• **Given passage**:
··········
Sorry, people who actually read the stuff I put on Facebook – it’s this again. Here is tonight’s rant, my subject: popular illnesses.
Now, assume I am sitting behind an attractive, antique wooden desk, leaning back in an old leather-covered chair and talking to you in my most waspish Oxbridge academic tone:
Why do you think that some illnesses have a better image than others? Oh? You don’t? Well, take mental health. In 2014 in the U.K., approximately £115 million was spent on mental health research. You may think that is a large amount, but as approximately one quarter of us will have some experience of a mental health problem within a year that equates to around £10 – a couple of pints of quality real ales to you or me – per sufferer per year. Almost incredibly, the most common mental illnesses, depression and anxiety, get even smaller slices of the cake: £1.55 and £0.21 spent on researching those illnesses per sufferer.
Now an illness with a far better image is cancer. Each suffer of that has £1571 spent on research on their illness each year – over 150 times more money that is lavished on the loons.
Now before you make some weaselly defence of this, let’s look at a better measure of a illness’ social acceptability. Again these are figures from 2014 in the UK. For every £1 spent by the government on cancer research the public admirably donates £2.55. And donations for mental illness? Again for every £1 spent by the government researching mental illnesses the generous public donates £0.003 – less than half a penny.
Hope you get a socially acceptable illness, is my suggestion. Me? I have PTSD and chronic psychosis – I can assure you they are, most profoundly, of very little sport.
Right, I’m out from the desk, although I’ll take the glass of Arlaud 1999 Clos St Denis from it as I bring you a leaflet with these numbers on for you to throw away. This data was reported by the Wellcome Trust (they paid me to do my DPhil) and is often used by the mental health charity Rethink Mental Illness (for whom I am a media volunteer).
··········
• **Information**:
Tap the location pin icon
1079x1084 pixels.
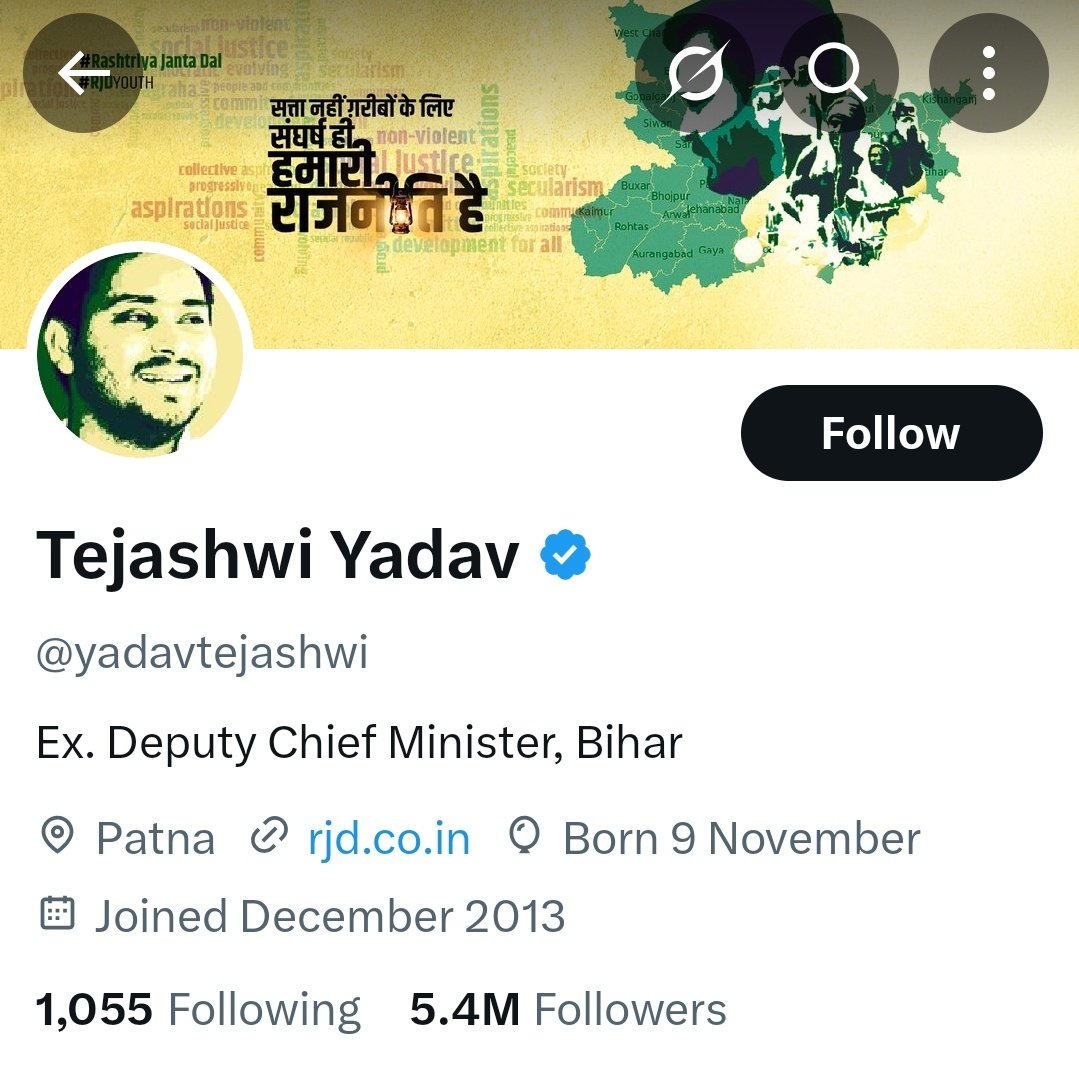coord(57,835)
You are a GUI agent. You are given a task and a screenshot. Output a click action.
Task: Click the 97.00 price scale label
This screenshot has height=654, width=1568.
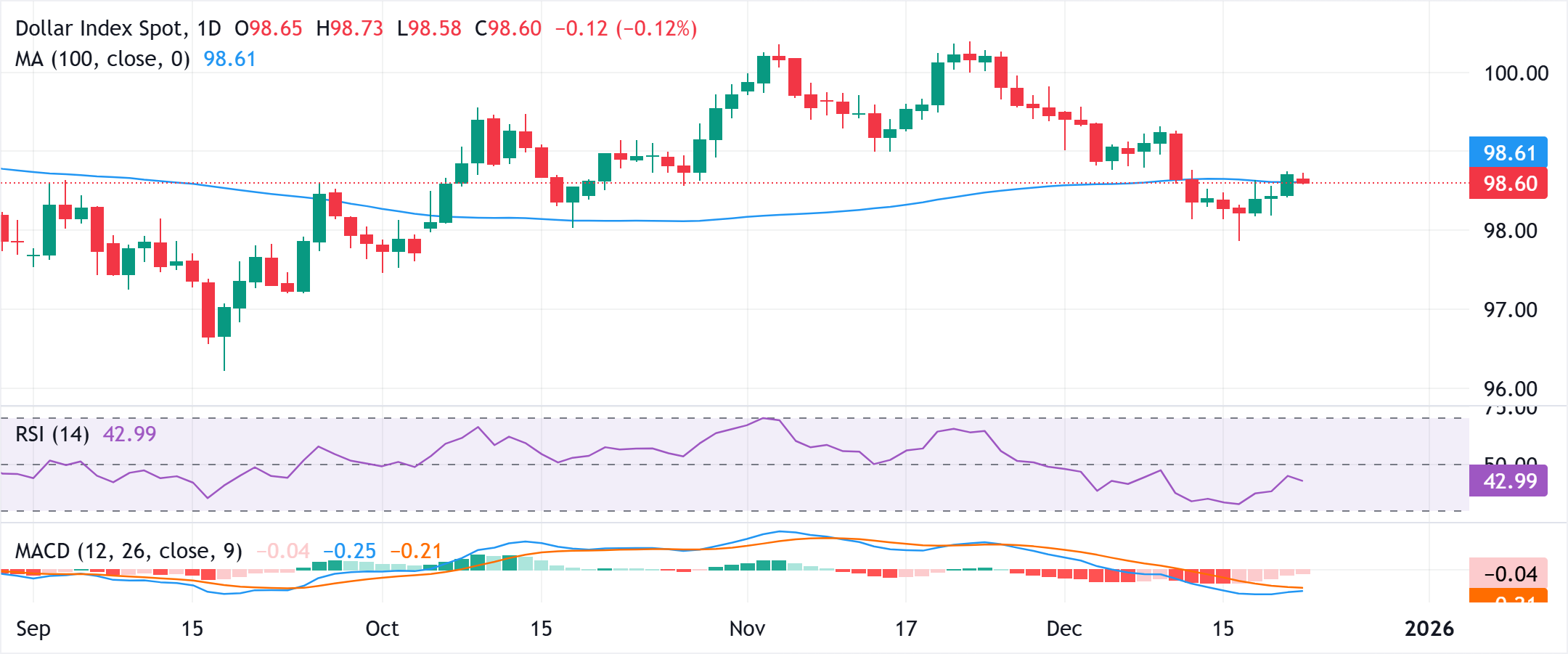tap(1510, 310)
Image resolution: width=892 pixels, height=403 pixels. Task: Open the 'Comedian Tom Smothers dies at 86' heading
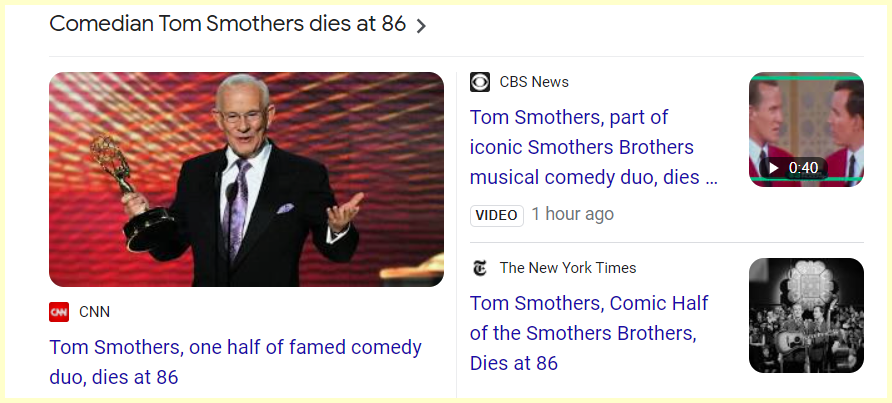point(227,24)
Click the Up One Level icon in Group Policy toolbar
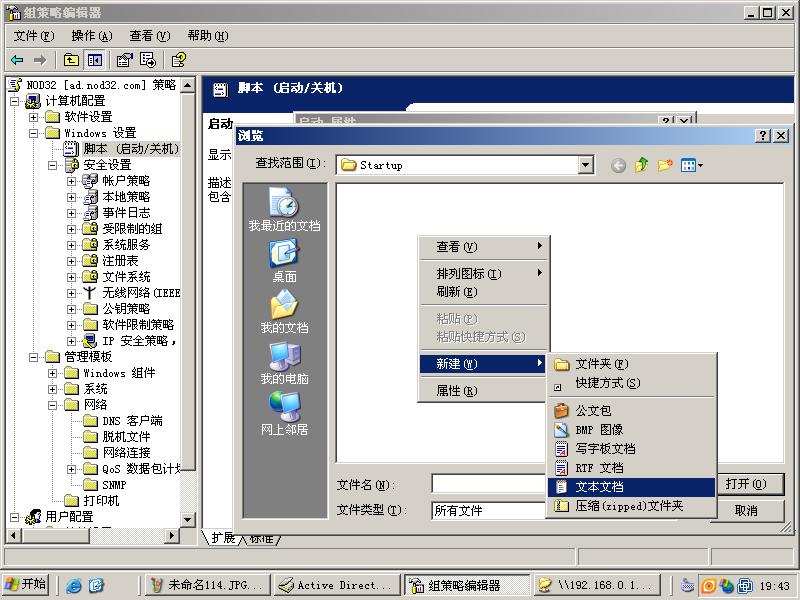Viewport: 800px width, 600px height. point(70,60)
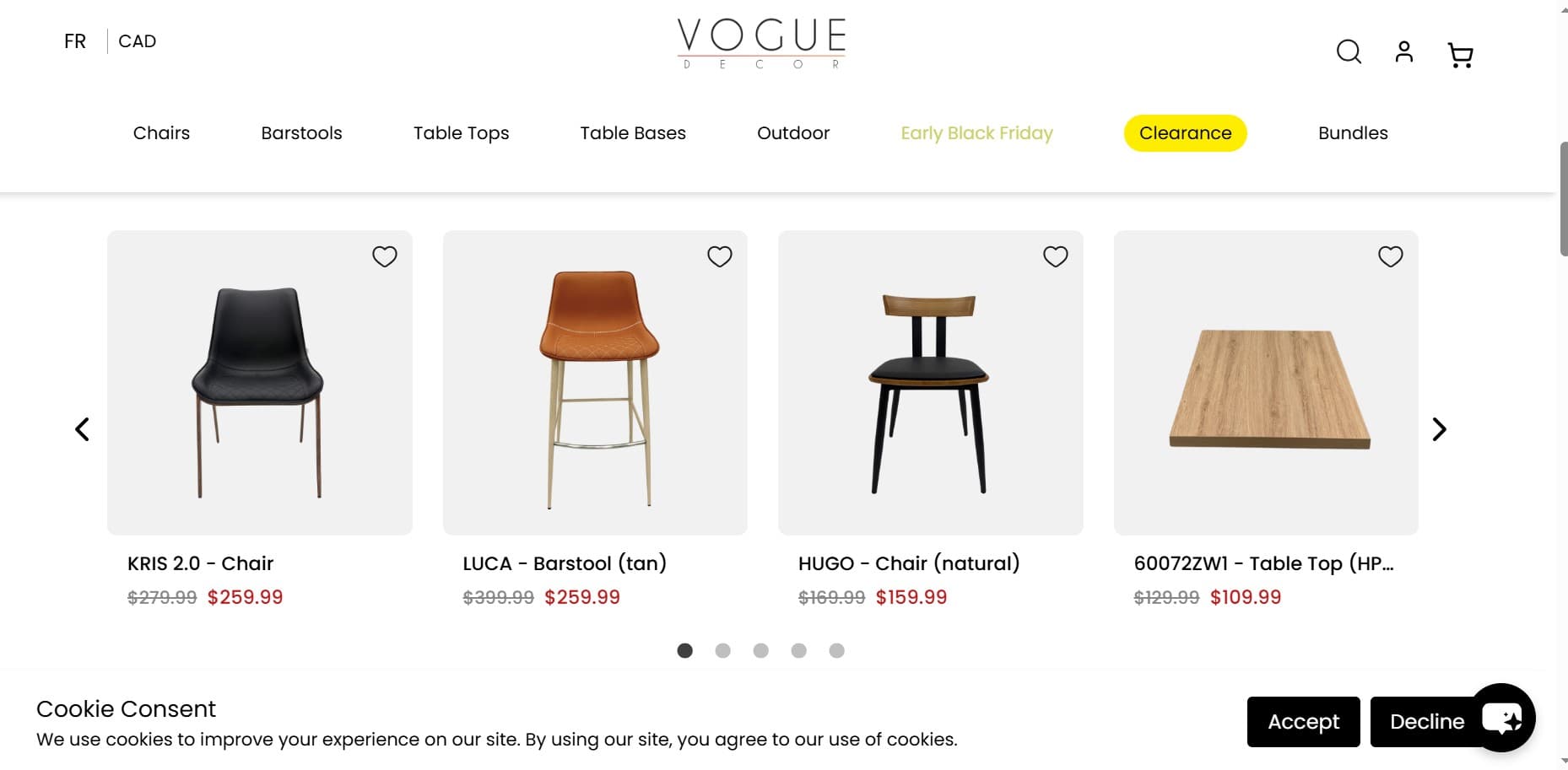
··········
• **Work order**: List each different amount of money given in pounds (£) in the rant about popular illnesses, in the order each first appears.

• **Output of the exercise**:
£115 million
£10
£1.55
£0.21
£1571
£1
£2.55
£0.003